Y de ese punto salta a decir que:

«Llegamos con ellos a un paro difícil, y Bedford, interpretando mal algunos de sus ademanes —¡lindos aquellos ademanes!— se entregó a una violencia frenética: se precipitó furiosamente hacia ellos, mato a tres, y yo tuve forzosamente que huir con él después de tal atrocidad. A continuación peleamos con un grupo que quería cortarnos la retirada, y dimos muerte a otros siete u ocho. Dice mucho de la tolerancia de estos seres el hecho de que al volver a capturarme no me hicieran pedazos en el instante. Nos abrimos paso hasta el exterior, y una vez en el cráter nos separamos para tener más probabilidades de recuperar la esfera. Al poco rato de habernos separado, me encontré con un grupo de selenitas, a la cabeza del cual iban dos que eran curiosamente diferentes, aun en la forma, de todos los que hasta entonces habíamos visto; tenían la cabeza mucho más grande y el cuerpo más pequeño y mucho más envuelto en telas. Después de haber escapado de ellos durante un rato, caí en una grieta. El golpe me hizo una herida bastante profunda en la cabeza y me dislocó la choquezuela; al verme así debilitado y dolorido, decidí rendirme… si ellos consentían en aceptar mi rendición. La aceptaron, y notando mi lamentable condición, me condujeron al interior de la luna. De Bedford nada he sabido, ni tampoco, por lo que puedo colegir, ningún selenita lo ha visto, ni ha oído la menor noticia suya. O la noche lo sorprendió, o lo que es más probable, encontró la esfera y deseando ganarme la delantera, partió en ella; únicamente, lo temo, para encontrarse con que no podía manejarla, y sufrir una agonía más lenta en el espacio».

Y, con esto, Cavor me deja a un lado y pasa a tópicos más interesantes. Me desagrada la idea de que se crea que aprovecho de mi situación de editor de su historia para comentarla en mi interés; pero me veo obligado a protestar aquí contra el giro que da a esos acontecimientos. Nada dice del angustioso mensaje que escribió en el papel que hallé manchado de sangre y en el que refería o trataba de referir, una historia muy diferente. Aquello de su digna rendición es una faz del asunto enteramente nueva, debo insistir en ello, que se le ocurrió cuando empezó a sentirse seguro entre la gente lunar, y en cuanto a lo de que yo quería «ganarle la delantera», estoy completamente dispuesto a dejar que el lector decida quién de los dos tiene razón, sirviéndose para ello de mi precedente relato. Sé que no soy un hombre modelo…, nunca he pretendido hacer creer que lo soy; pero, porque no soy modelo ¿he de ser «lo otro»?

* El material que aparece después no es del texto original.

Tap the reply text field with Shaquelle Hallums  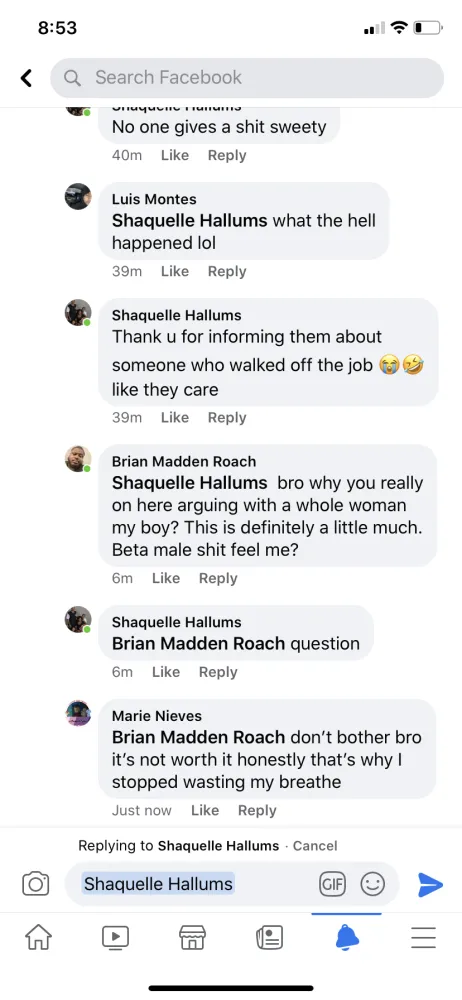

Como quiera que sea, aquí terminan mis reparos. En adelante puedo ser editor de Cavor con ánimo sereno, porque ya no vuelve a mencionarme.

Parece que los selenitas que se apoderaron de él, lo llevaron a algún punto del interior por «un gran pozo», y en algo que describe como «una especie de globo». Nosotros hemos comprendido, al leer la parte más bien confusa en que habla del asunto, y por varias alusiones casuales y palabras sueltas, esparcidas en otros mensajes posteriores, que ese «gran pozo» pertenece a un enorme sistema de pozos artificiales que van, de cada uno de los llamados «cráteres» lunares, hacia la parte central, penetrando basta una profundidad de cerca de cien millas. Esos pozos se comunican entre ellos por unos túneles transversales, atraviesan profundas cavernas y se ensanchan en grandes recintos globulares; toda la substancia lunar, hasta cien millas adentro es, positivamente, una simple esponja de rocas.